*** Opening GIVEN INFORMATION ***
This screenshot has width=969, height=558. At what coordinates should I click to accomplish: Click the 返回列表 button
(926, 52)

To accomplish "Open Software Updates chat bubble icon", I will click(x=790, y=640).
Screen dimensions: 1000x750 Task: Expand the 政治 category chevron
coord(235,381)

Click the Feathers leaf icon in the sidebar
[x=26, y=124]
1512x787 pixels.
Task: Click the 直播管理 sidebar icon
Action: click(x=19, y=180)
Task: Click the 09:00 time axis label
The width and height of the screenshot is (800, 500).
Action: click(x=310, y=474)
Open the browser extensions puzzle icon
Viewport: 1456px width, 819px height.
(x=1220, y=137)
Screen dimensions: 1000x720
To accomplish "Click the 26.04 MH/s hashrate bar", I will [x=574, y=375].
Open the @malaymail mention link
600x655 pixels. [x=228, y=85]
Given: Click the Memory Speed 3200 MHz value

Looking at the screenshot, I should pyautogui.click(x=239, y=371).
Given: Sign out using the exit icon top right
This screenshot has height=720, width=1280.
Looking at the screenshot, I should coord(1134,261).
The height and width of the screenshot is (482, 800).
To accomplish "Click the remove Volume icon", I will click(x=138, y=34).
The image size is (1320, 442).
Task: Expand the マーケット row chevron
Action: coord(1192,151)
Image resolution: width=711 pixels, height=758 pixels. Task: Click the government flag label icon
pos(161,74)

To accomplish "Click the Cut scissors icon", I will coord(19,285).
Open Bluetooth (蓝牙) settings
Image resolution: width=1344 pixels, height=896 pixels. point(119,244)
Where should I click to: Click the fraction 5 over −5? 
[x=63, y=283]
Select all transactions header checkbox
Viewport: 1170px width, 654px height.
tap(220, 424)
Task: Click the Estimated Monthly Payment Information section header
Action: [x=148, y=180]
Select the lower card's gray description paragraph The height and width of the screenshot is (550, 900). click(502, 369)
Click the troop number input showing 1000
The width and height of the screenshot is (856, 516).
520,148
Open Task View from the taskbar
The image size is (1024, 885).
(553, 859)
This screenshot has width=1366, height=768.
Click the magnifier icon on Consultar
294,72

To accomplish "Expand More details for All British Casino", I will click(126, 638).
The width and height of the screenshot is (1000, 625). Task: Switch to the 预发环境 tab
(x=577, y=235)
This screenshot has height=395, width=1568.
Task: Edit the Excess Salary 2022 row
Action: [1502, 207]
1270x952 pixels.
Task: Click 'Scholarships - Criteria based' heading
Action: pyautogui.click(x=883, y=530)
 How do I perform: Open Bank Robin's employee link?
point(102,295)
*** Closing GIVEN INFORMATION ***
§ **YOUR OBJECTIVE**:
Only the lines from the one containing "The width and height of the screenshot is (800, 500)." through the one containing "Select all transactions header checkbox" are to be retyped, both boundary lines included, with no other material.

§ **OUTPUT BELOW**:
The width and height of the screenshot is (800, 500).
Action: click(x=310, y=474)
Open the browser extensions puzzle icon
Viewport: 1456px width, 819px height.
(x=1220, y=137)
Screen dimensions: 1000x720
To accomplish "Click the 26.04 MH/s hashrate bar", I will [x=574, y=375].
Open the @malaymail mention link
600x655 pixels. [x=228, y=85]
Given: Click the Memory Speed 3200 MHz value

Looking at the screenshot, I should pyautogui.click(x=239, y=371).
Given: Sign out using the exit icon top right
This screenshot has height=720, width=1280.
Looking at the screenshot, I should coord(1134,261).
The height and width of the screenshot is (482, 800).
To accomplish "Click the remove Volume icon", I will click(x=138, y=34).
The image size is (1320, 442).
Task: Expand the マーケット row chevron
Action: coord(1192,151)
Image resolution: width=711 pixels, height=758 pixels. Task: Click the government flag label icon
pos(161,74)

To accomplish "Click the Cut scissors icon", I will coord(19,285).
Open Bluetooth (蓝牙) settings
Image resolution: width=1344 pixels, height=896 pixels. point(119,244)
Where should I click to: Click the fraction 5 over −5? 
[x=63, y=283]
Select all transactions header checkbox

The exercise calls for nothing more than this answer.